Calcul des jours de grève par la SNCF : "On est dans un jeu d'échecs et une tension permanente" dénonce le syndicat de cheminots FIRST

À une semaine du début de la grève des cheminots, le secrétaire général du syndicat de cheminots FIRST, invité jeudi sur franceinfo, dénonce la méthode de décompte des jours de grève par la direction de la SNCF.

Un cheminot en grève. Image d\'illustration.
Un cheminot en grève. Image d'illustration. (JEAN-SEBASTIEN EVRARD / AFP)

A quelques jours du début d'une grève inédite à la SNCF (2 jours sur 5), les syndicats dénoncent l'attitude de la direction de l'entreprise notamment sa manière de décompter les jours de grève et de repos. Dans une note interne, la DRH de l'entreprise considère en effet que le dépôt de 18 préavis de deux jours chacun jusqu'à fin juin équivaut en réalité à un seul mouvement de grève global. La SNCF annonce donc des retenues sur salaires, y compris lors des jours de repos.

"Je pense qu'on est dans une phase de déstabilisation avec cette règlementation", a dénoncé jeudi sur franceinfo, Bernard Aubin, secrétaire général du syndicat de cheminots FIRST. "Les agents sur le terrain se posent des questions sur la légalité de la grève, sur ce qui restera au final dans leur porte-monnaie", a-t-il ajouté. Or "dans le cas précis de cette grève calendrier, on est dans une situation où normalement aucune retenue sur salaire ne devrait avoir lieu".

franceinfo : Quel est votre sentiment sur cette méthode de calcul des jours de grève par la SNCF ?

Bernard Aubin : Je pense qu'on est dans une phase de déstabilisation avec cette règlementation, qui est d'ailleurs une règlementation SNCF, sur les jours de grève, sur les jours de repos, sur les prélèvements à faire en cas d'arrêts de travail. Ce qu'il en restera, même si la justice sera amenée se trancher sur ce point, ce qu'il en restera, c'est cette phase de déstabilisation. Consécutivement à ces annonces les agents sur le terrain se posent des questions sur la légalité de la grève, sur ce qui restera au final dans leur porte-monnaie. Est-ce que les jours de repos seront décomptés ou non comme des jours de grève ? C'est cela la véritable volonté de la direction de la SNCF. C'est peut-être d'ailleurs un coup de bluff. Quand je relis cette règlementation, elle prévoit en effet d'intégrer dans un certain nombre de cas les jours de grève et des jours de repos sur un même décompte. Dans le cas précis de cette "grève calendrier", on est dans une situation où normalement aucune retenue sur salaire ne devrait avoir lieu. On lance une idée on provoque des réactions sur le terrain afin de jeter un vent de panique. On est dans un jeu d'échecs et une tension permanente.

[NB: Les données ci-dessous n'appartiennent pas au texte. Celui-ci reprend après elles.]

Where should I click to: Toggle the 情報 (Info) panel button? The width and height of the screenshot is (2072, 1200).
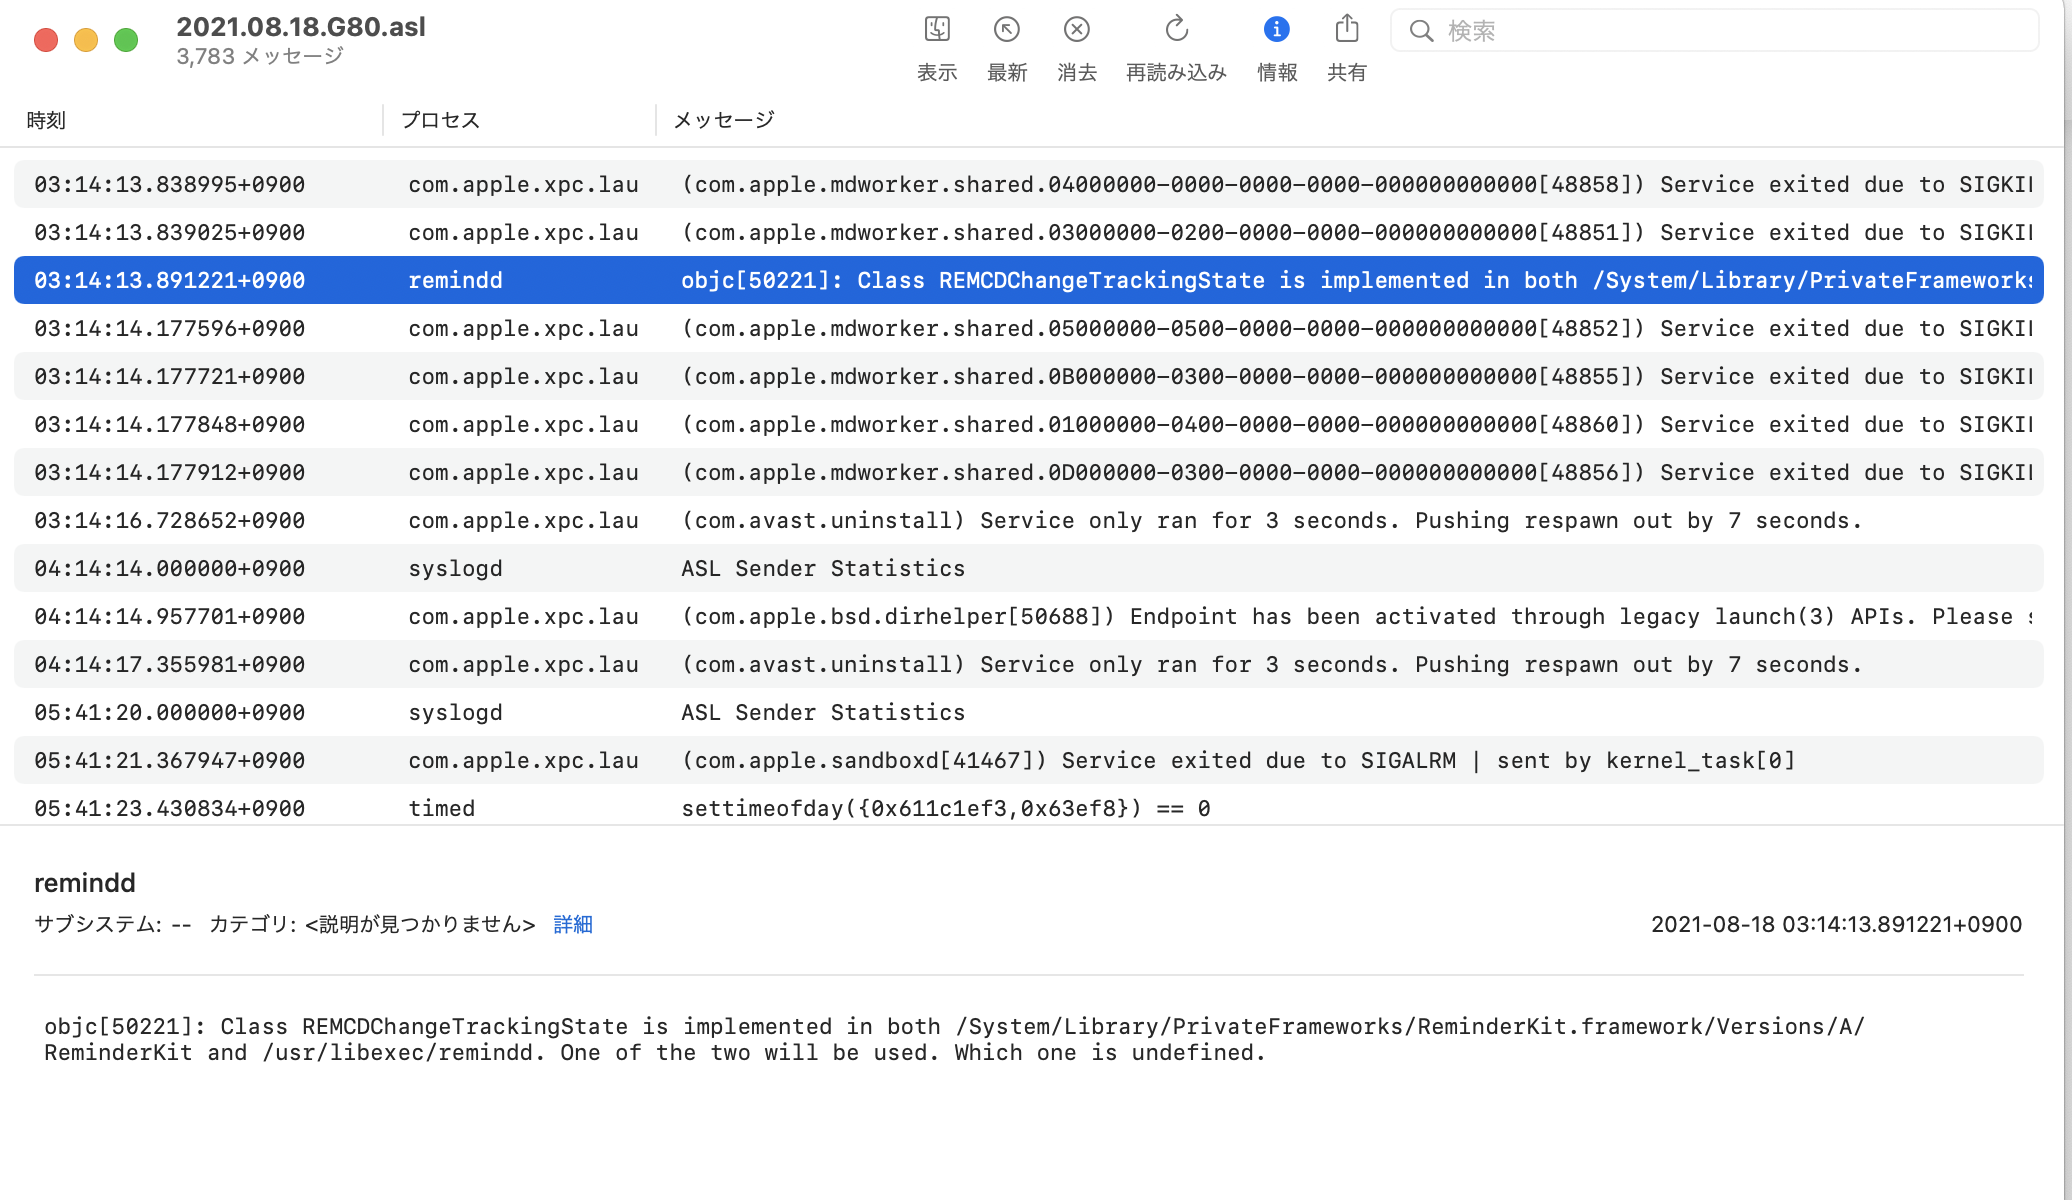[1276, 30]
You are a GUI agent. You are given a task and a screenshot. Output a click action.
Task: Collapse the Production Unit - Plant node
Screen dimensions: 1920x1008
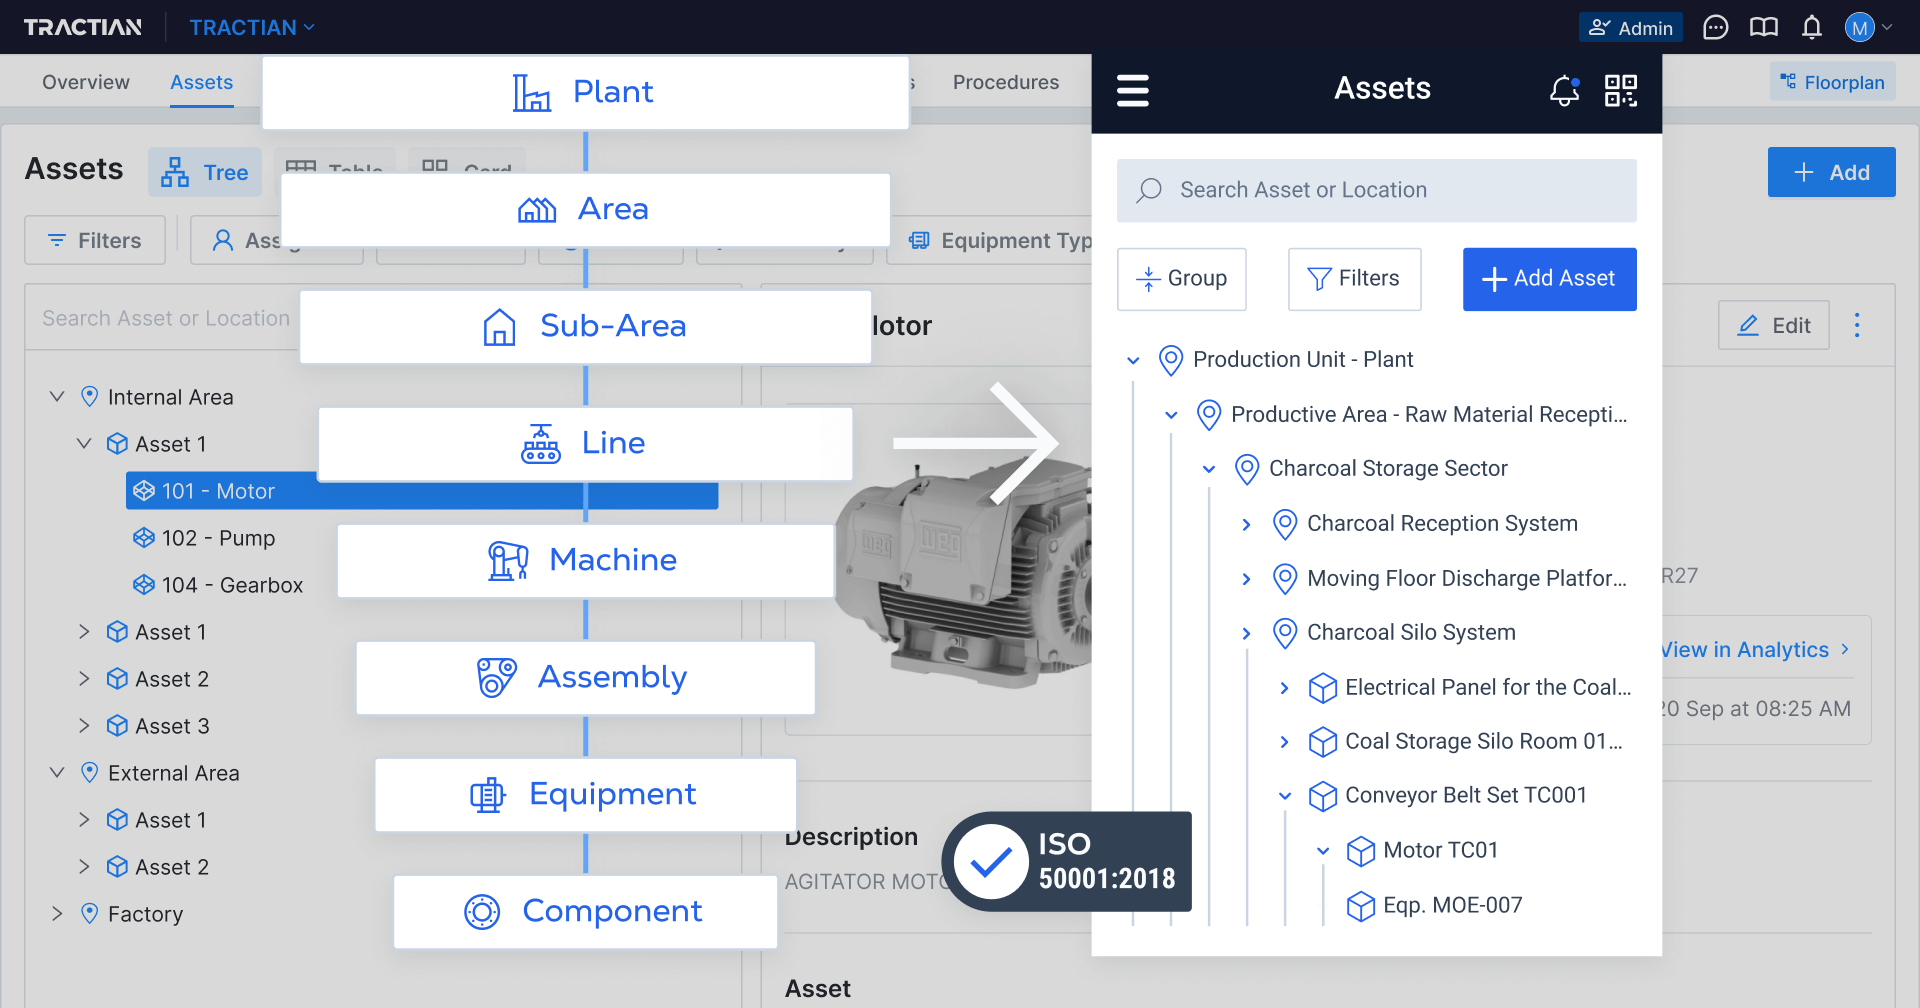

Votre syndicat avait déposé un préavis de grève reconductible illimité, ce qui veut dire que vous n'étiez pas d'accord avec ce principe de la grève perlée ?

On n'était pas d'accord sur ce principe pour plusieurs raisons. La première, c'est que ça manque de lisibilité sur le terrain. Et l'exemple de la SNCF avec l'interprétation de sa propre réglementation le prouve. Ça ouvre la porte à différentes interprétations, à différentes dérives. Nous on préfère les choses claires. Deuxième motif qui nous a poussés à déposer ce préavis de grève illimité, c'est qu'on connaît le terrain et on sait pertinemment qu'une grève une fois qu'elle est partie elle est souvent reconduite par des assemblées générales. Il faut donc protéger les salariés pour qu'ils puissent continuer cette grève dans la légalité.

Pensez-vous qu'il y aura une forte mobilisation pour cette grève dès le lundi de Pâques, avec un préavis qui commence dès 19h ?

Si on examine les résultats de la grève du 22 mars qui atteignaient un taux de participation de plus de 35%, alors que c'était une grève purement technique, qui n'aurait pas dû dépasser les 10%, on mesure l'ampleur de la colère et de la révolte des cheminots et cela augure mal de la circulation des trains dans la période à venir.